- [ЗАДАНИЯ]:
[1] Перепишите из отрывка о поездке в Тулу фрагмент между словами «Будучи въ Тулѣ, разсудилось» и «просилъ моего совѣта.» включительно.
[2] Какую деревню, согласно отрывку о поездке в Тулу, рассказчик утвердил за дочерью в приданое по рядной?
[3] Определите, соответствуют ли отрывку о поездке в Тулу следующие утверждения, и подтвердите каждый ответ точной цитатой из отрывка: (а) в июне командир рассказчика приехал к нему вместе с губернатором Лопухиным; (б) деньги, вырученные за проданную деревню, зять промотал; (в) командир встретил рассказчика с неудовольствием.

- [ПРЕДЛОЖЕННЫЙ ОТРЫВОК]:
Наставшій за симъ мѣсяцъ іюнь засталъ насъ въ ежечасномъ ожиданіи пріѣзда къ намъ моего командира, писавшаго ко мнѣ, что онъ къ намъ вмѣстѣ съ тогдашнимъ нашимъ тульскимъ губернаторомъ Лопухинымъ будетъ. Однако, все наше ожиданіе было тщетно. Ненастная и дурная погода, бывшая около сего времени, удержала его от ѣзды сей, и онъ писалъ ко мнѣ, что отложилъ онъ ѣзду сію до просухи. Пользуясь сею отсрочкою, согласился я съ зятемъ моимъ съѣздить самому съ нимъ въ Тулу, для написанія рядной, которая не была у насъ еще до сего времени написанною. Итакъ, мы туда съ нимъ ѣздили, и дѣло сіе сдѣлали: оною утверждалъ я дочери моей данную ей въ приданое Алексинскую нашу деревню, село Коростино, и нѣсколькихъ людей изъ деревни Кавериной, и чрезъ то оторвалъ от недвижимаго имѣнія своего нарочитую часть. Но еслибъ зналъ что впредь воспослѣдуетъ, то лучше-бъ не отдавалъ имъ сей деревни, а далъ бы, вмѣсто сей, деньги; ибо деревня сія была для меня очень нужна, а имъ не принесла она никакой пользы. Зятю моему такъ она не понравилась, что онъ чрезъ короткое время убѣдилъ дочь мою ее продать, съ обѣщаніемъ дать ей, вмѣсто оной, изъ своихъ Новгородскихъ деревень. Что они и сдѣлали. Но деньги, взятыя за нее, зятёк мой промоталъ, а замѣны за нее и по сіе время никакой еще не сдѣлано.

Будучи въ Тулѣ, разсудилось мнѣ съѣздить и къ командиру моему въ ево Анненское, и у него кое-о-чемъ спроситься по волости. Онъ пріѣздомъ моимъ былъ очень доволенъ, принялъ меня какъ гостя и заводилъ по всѣмъ своимъ новымъ заведеніямъ; и показывая оныя, во многомъ просилъ моего совѣта.

- [ИМЕЮЩИЕСЯ ДАННЫЕ]:

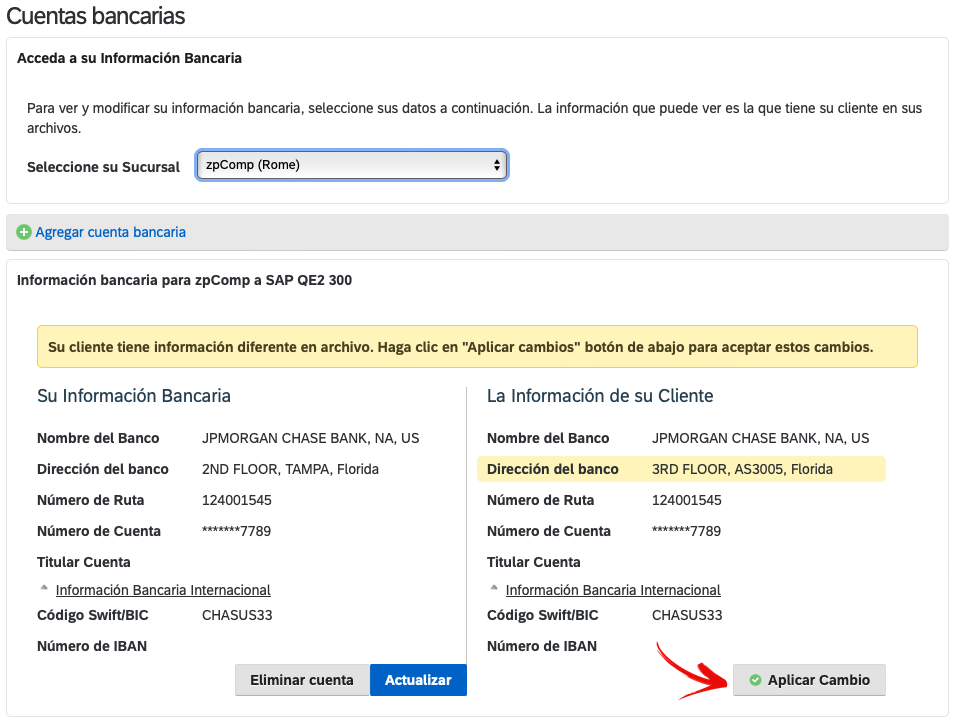
Task: Click the highlighted Dirección del banco row
Action: [x=681, y=469]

- [ОЖИДАЕМЫЕ ОТВЕТЫ]:
[1]
Будучи въ Тулѣ, разсудилось мнѣ съѣздить и къ командиру моему въ ево Анненское, и у него кое-о-чемъ спроситься по волости. Онъ пріѣздомъ моимъ былъ очень доволенъ, принялъ меня какъ гостя и заводилъ по всѣмъ своимъ новымъ заведеніямъ; и показывая оныя, во многомъ просилъ моего совѣта.

[2] Алексинскую деревню, село Коростино.

[3]
(а) Нет: «Однако, все наше ожиданіе было тщетно».
(б) Да: «деньги, взятыя за нее, зятёк мой промоталъ».
(в) Нет: «Онъ пріѣздомъ моимъ былъ очень доволенъ».